Oto modny ostatnio, nie tylko u nas (także we Francji, na Węgrzech, ostatnio też w UK, a nawet w USA) podatek bankowy – pociesza minister finansów Paweł Szałamacha – nie dotknie nikogo. Bankom nie zaszkodzi, bo przerzucą go na konsumentów. Konsumentom zaś wyjaśnia, że banki są na tyle bogate, iż można je spokojnie obciążyć podatkiem, bo na biednego nie trafiło. Ten sam manewr ma być skopiowany na sklepach wielkopowierzchniowych, czyli supermarketach. One też są złe, też są bogate. Motyw przerzucania podatku na konsumentów jest znany pod wszystkimi szerokościami geograficznymi. Problem w tym, że obciążenie podatkiem konsumentów jest nieskuteczne. Każda podwyżka cen, zgodnie z prawem popytu i podaży, napotka na sprzeciw bariery popytowej, co kończy się niezmiennie spadkiem sprzedaży. Wyższa cena zwykle wywołuje spadek popytu, tym samym spadek zysków. Żeby bank, czy jakaś inna instytucja mogły sobie odbić wyższy podatek przy pomocy wyższej ceny, musiałyby być monopolistami.

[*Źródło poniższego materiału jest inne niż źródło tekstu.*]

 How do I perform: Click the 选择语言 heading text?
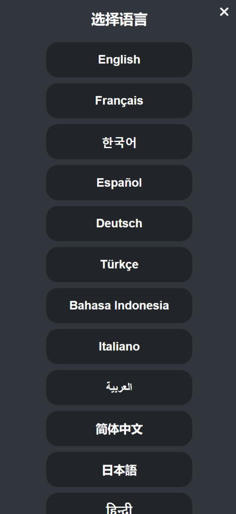point(119,19)
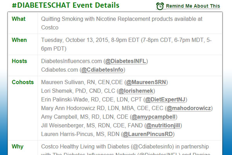Open the @DiabetesINFL host profile link

pos(126,61)
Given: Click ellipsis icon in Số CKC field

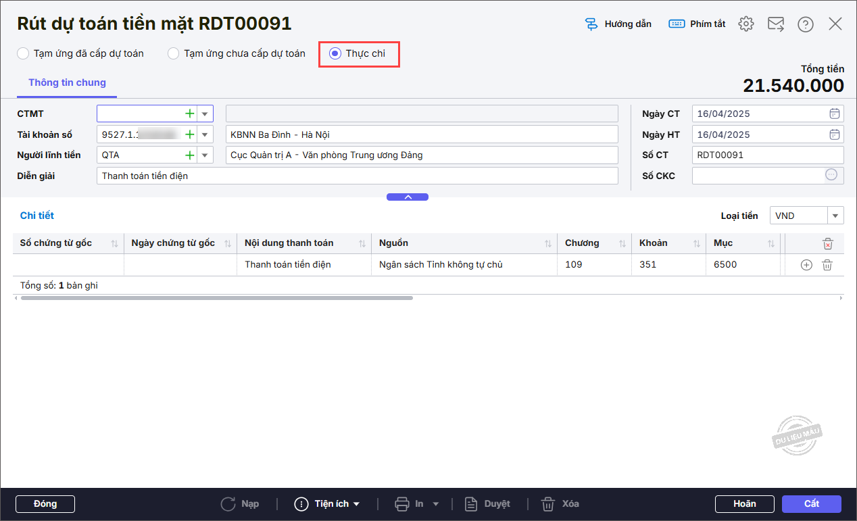Looking at the screenshot, I should pyautogui.click(x=831, y=175).
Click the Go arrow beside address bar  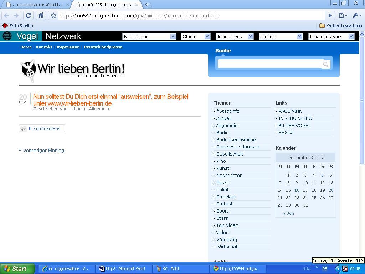pyautogui.click(x=330, y=16)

Formalnie, na rynku usług bankowych panuje konkurencja, ale tajemnicą poliszynela jest to, że (a) banki tworzą quasi monopolistyczny kartel, oraz (b) że taki kartel może istnieć wyłącznie za przyzwoleniem rządu, czyli państwa. Z tego powodu podatek bankowy rzeczywiście odbije się czkawką konsumentom, którzy go zapłacą, ale nie dlatego, że banki przerzuciły go na tych ostatnich, lecz z powodu bezprzykładnego przywileju kartelizacji rynku, który bankom zafundował ustawodawca. Analogicznie stanie się ze sklepami wielkopowierzchniowymi.

Konkludując: pomimo iż oficjalnie podatki bankowe i supermarketowe wprowadzane są przez nowy rząd PiS z takimi fanfarami w celu dokuczenia bankom i supermarketom, na skutek praw ekonomii i złej polityki dotknie konsumenta, podatnika, czyli tego, komu miał rzekomo służyć. Prawdziwym beneficjentem systemu podatkowego będą więc wyłącznie politycy i ich kamaryla, koterie, czy jak kto woli kolesie. Bogate banki i supermarkety, poprzez system powiązań (partnerstwo prywatno-polityczne), lobbying i zwykłe „datki” jeszcze na tych podatkach skorzystają. A jeśli nie, to wyjadą z Polski i przejdziemy do sklepików osiedlowych, które są trzy razy droższe, gorzej zarządzane, oferują słaby serwis, niską jakość produktów, nierzadko też mają problemy z uczciwością.

 

Analogicznym działaniem dającym złudzenie uwolnienia podatnika spod ciężaru danin, jest zastąpienie podatku kredytem. Co prawda, politycy pożyczając pieniądze gwarantują ich zwrot, ale to nie żywy podatnik, lecz jakieś enigmatyczne przyszłe pokolenia będą go spłacać. Ponieważ ich nie znamy, i być może nie poznamy, nie sprzeciwiamy się wydatkom na infrastrukturę, zasiłkom na dzieci, czy na szczególnie heroiczną walkę polityków z tzw. BIEDĄ.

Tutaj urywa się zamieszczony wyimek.